On distinguait deux catégories de sabots, ceux de tous les jours dans lesquels l'hiver, en campagne, on mettait de la paille pour être plus confortables et ceux du dimanches. A ces derniers on mettait des patins de caoutchouc pour atténuer le bruit. Ils étaient décorés et teintés. Je me rappelle encore étant gosse avoir vu des anciens retraités dans le bourg venir à la messe en sabots.

 

Mes grands-parents paternels et maternels exerçaient déjà ce métier au 19ème siècle, et moi-même ayant passé un C.AP. de sabotier en 1943, je pouvais reprendre l'atelier de mon père en 1946.

Une dizaine d'année plus tard le métier disparaissait, les ruraux préférant les botte de crêpe en caoutchouc, plus confortables, à la plus saine des chaussures de bois : les sabots.

A cette époque il m'a fallu trouver une autre orientation, mais toujours pour travailler le bois j'ai repris le métier artisanal : Tourneur sur bois, aussi passionnant dans sa diversité.

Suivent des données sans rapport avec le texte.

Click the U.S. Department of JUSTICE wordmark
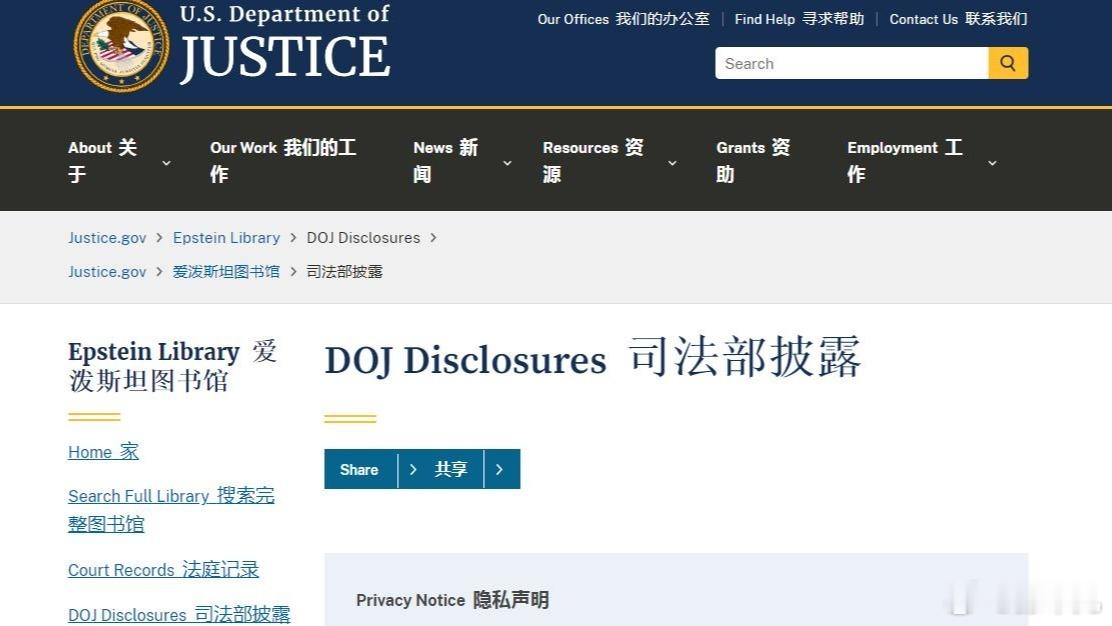The image size is (1112, 626). pos(284,42)

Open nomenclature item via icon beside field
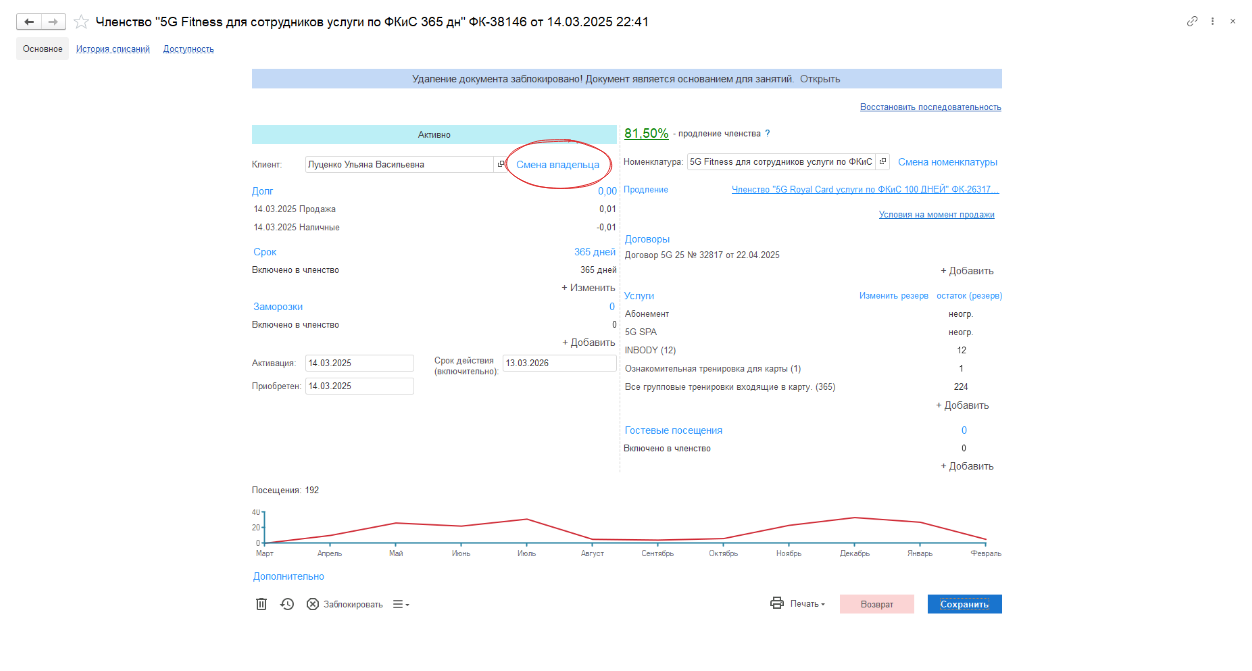coord(883,162)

Parlons donc de ce métier de sabotier qui employait des milliers de personnes au début du siècle. A cette date, il y avait dans notre région de Saint Denis – Ernée – Gorron une centaine d'artisans ou compagnons qui fabriquaient « à la main » des sabots que l'on vendait sur place ou dans la région environnante.

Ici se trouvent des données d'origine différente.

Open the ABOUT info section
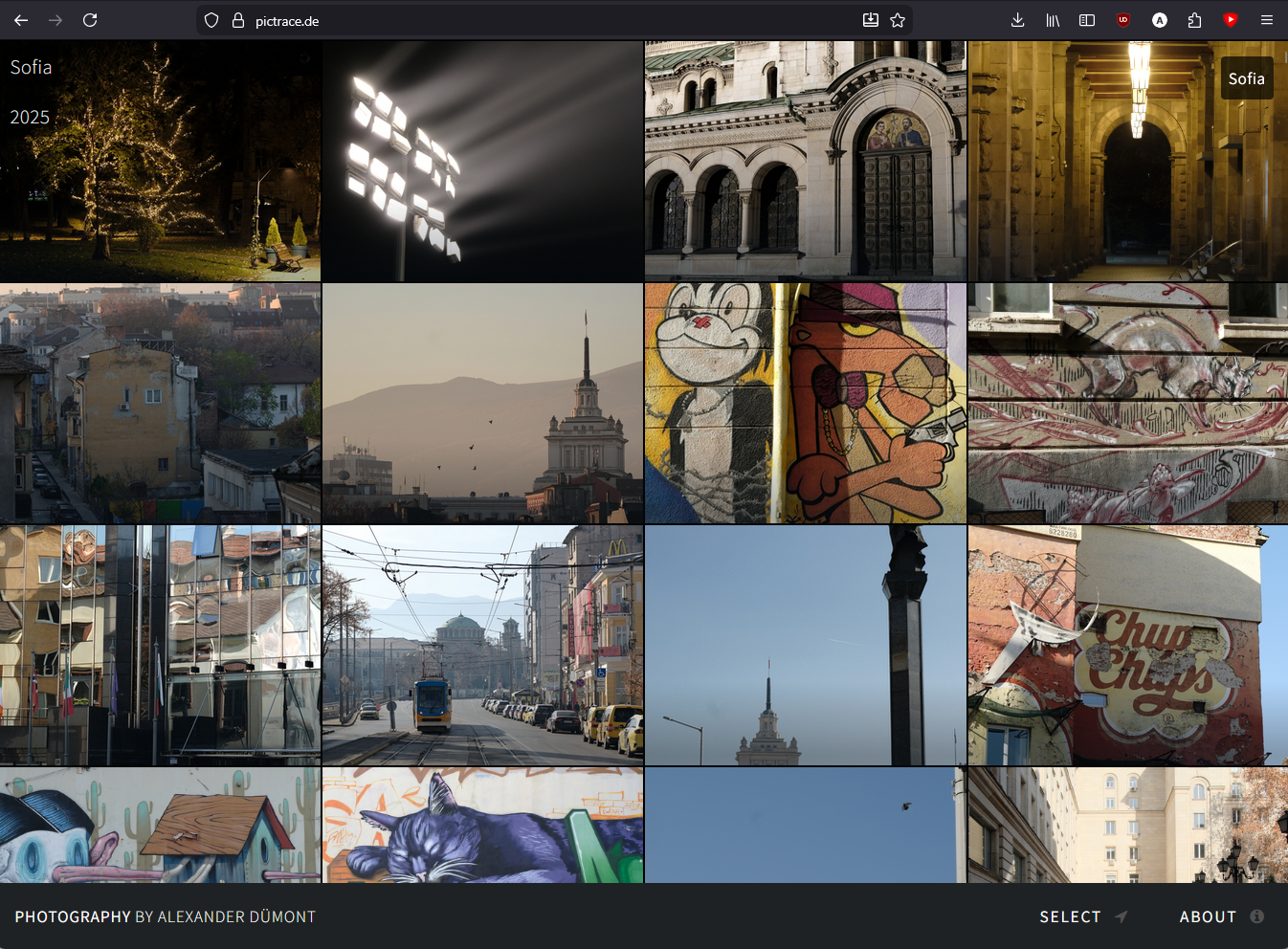The image size is (1288, 949). click(x=1221, y=916)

Une ou deux haches spéciales pour le premier débit, parois, boutoir, rouanne, cuillères reinettes etc... me servent encore quand je tiens mon stand lors d'une fête de métiers. Ces outils sont utilisées pour tailler, creuser et polir le sabot. Le séchage, vernissage terminaient une longue chaîne d'opérations nécessaires à la finition, indispensable pour la vente.

Cette image d'Épinal de l'artisan qui peaufine son travail, avec au pied du billot des copeaux de bois, a disparu avec l'apparition des machines à fabriquer les sabots.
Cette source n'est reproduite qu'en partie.